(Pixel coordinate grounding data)
:::::
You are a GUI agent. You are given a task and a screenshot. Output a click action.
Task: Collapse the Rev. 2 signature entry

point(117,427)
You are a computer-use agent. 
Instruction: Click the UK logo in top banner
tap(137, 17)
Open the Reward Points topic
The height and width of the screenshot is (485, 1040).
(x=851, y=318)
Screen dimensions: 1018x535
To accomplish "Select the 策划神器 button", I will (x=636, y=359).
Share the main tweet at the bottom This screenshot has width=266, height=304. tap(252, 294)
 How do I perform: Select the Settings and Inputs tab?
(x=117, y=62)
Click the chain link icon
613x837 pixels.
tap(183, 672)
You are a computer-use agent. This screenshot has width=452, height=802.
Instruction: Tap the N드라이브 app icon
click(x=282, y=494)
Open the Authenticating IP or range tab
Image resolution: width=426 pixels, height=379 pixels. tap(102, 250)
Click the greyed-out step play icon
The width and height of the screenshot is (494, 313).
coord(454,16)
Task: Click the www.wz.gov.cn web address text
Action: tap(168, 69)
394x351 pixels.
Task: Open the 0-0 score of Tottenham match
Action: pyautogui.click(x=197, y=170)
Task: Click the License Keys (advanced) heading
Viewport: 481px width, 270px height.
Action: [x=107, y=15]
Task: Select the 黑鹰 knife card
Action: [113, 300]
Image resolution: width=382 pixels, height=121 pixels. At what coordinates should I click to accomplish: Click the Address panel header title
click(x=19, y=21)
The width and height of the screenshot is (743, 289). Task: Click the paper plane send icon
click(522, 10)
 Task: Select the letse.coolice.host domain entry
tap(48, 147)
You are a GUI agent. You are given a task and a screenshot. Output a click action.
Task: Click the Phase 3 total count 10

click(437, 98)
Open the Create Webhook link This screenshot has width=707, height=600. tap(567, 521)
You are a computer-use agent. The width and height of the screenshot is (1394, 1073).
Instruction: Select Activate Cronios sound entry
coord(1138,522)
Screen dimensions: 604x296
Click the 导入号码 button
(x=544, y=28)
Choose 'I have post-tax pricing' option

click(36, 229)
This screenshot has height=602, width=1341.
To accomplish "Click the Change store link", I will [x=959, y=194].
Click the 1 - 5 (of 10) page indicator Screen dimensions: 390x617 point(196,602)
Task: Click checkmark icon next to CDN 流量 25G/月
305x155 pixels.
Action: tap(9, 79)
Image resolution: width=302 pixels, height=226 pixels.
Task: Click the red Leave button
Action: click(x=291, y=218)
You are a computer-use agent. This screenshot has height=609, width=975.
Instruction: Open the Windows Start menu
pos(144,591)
:::::
__Your objective__
Tally the lines of the data that contain the string "will", and report nothing but the tally.

__Problem solution__
2